Extracted data:
□ □ □ □ □
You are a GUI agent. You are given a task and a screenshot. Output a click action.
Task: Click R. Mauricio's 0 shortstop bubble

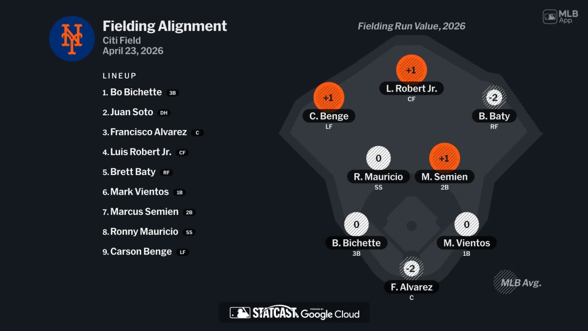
□ □ □ □ □
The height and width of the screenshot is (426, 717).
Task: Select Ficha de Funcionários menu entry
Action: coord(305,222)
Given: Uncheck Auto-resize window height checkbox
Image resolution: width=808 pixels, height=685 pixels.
□ □ □ □ □
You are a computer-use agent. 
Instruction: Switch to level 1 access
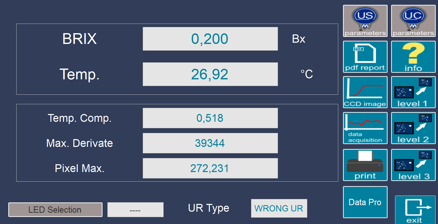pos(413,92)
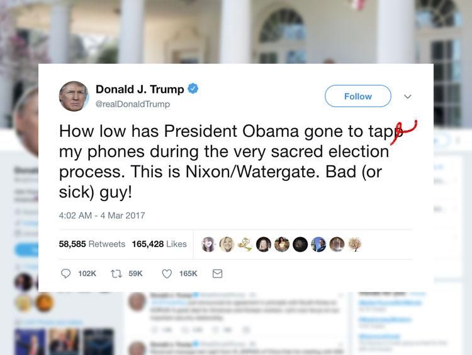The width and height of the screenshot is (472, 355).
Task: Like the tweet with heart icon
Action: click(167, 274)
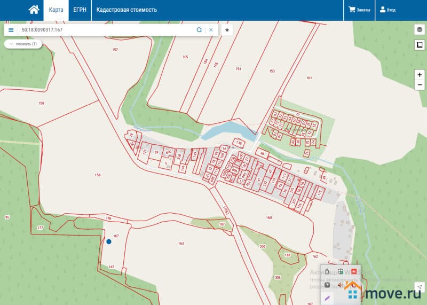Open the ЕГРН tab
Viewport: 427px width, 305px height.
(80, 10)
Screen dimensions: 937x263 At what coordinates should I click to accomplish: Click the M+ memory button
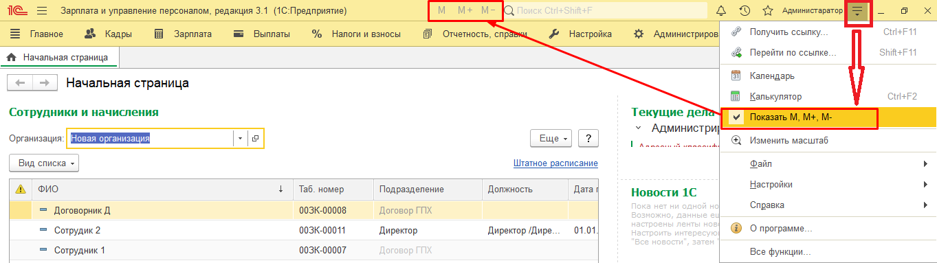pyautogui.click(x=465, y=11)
□ □ □ □ □
Required work: Lines with the word "agent" in them are the answer; report each one from the data.

Result of the task:
You are a GUI agent. You are given a task and a screenshot. Output a click action.
You are a computer-use agent. 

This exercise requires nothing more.